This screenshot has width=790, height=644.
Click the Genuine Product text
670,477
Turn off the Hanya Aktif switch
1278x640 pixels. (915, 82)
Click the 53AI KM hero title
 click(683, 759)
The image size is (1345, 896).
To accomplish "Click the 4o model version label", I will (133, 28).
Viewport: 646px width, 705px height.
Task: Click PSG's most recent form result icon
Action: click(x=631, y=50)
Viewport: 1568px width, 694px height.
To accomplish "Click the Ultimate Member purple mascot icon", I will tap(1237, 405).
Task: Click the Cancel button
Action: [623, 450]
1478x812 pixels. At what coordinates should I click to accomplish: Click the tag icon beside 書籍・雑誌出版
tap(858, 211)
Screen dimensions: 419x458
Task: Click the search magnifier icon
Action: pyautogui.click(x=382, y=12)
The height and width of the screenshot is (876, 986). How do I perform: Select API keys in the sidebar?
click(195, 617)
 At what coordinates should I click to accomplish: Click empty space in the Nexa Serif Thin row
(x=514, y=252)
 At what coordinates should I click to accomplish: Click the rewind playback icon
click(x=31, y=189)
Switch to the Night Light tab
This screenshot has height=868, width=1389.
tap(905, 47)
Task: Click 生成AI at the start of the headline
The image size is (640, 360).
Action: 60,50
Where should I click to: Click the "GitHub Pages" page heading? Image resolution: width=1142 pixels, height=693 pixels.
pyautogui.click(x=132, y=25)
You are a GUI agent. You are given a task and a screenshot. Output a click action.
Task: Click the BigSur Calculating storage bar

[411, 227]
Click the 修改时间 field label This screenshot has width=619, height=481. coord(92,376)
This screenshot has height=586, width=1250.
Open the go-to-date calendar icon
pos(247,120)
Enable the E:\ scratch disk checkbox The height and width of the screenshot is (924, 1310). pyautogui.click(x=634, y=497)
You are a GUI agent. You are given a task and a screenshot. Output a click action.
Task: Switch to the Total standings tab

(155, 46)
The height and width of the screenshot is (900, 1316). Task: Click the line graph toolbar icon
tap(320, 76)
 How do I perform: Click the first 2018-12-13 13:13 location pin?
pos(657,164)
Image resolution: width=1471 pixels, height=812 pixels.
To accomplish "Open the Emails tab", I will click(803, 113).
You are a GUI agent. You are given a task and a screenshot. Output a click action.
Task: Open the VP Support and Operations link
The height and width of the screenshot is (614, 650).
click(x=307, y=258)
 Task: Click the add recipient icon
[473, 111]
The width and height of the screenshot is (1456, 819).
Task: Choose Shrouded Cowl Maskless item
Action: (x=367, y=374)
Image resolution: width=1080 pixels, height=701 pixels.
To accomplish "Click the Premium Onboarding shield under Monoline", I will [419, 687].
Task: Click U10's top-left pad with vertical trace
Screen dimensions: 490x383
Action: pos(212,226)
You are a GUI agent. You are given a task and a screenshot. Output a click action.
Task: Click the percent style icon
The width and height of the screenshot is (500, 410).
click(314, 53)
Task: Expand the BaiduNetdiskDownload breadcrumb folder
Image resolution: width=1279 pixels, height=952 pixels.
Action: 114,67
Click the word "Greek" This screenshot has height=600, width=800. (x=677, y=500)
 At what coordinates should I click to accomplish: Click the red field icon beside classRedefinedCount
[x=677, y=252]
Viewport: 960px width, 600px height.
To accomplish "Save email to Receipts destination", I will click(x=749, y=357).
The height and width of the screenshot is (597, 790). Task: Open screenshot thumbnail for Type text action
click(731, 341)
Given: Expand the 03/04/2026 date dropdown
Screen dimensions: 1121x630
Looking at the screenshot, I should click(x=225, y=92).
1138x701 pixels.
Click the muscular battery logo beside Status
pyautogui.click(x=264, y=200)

════════════════════

→ **Task prompt**: Since only part of the listing is wanted, copy exactly the lines from the one holding "Click the Genuine Product text" to the one holding "The image size is (1345, 896).", both included.

→ **Solution below**:
Click the Genuine Product text
670,477
Turn off the Hanya Aktif switch
1278x640 pixels. (915, 82)
Click the 53AI KM hero title
 click(683, 759)
The image size is (1345, 896).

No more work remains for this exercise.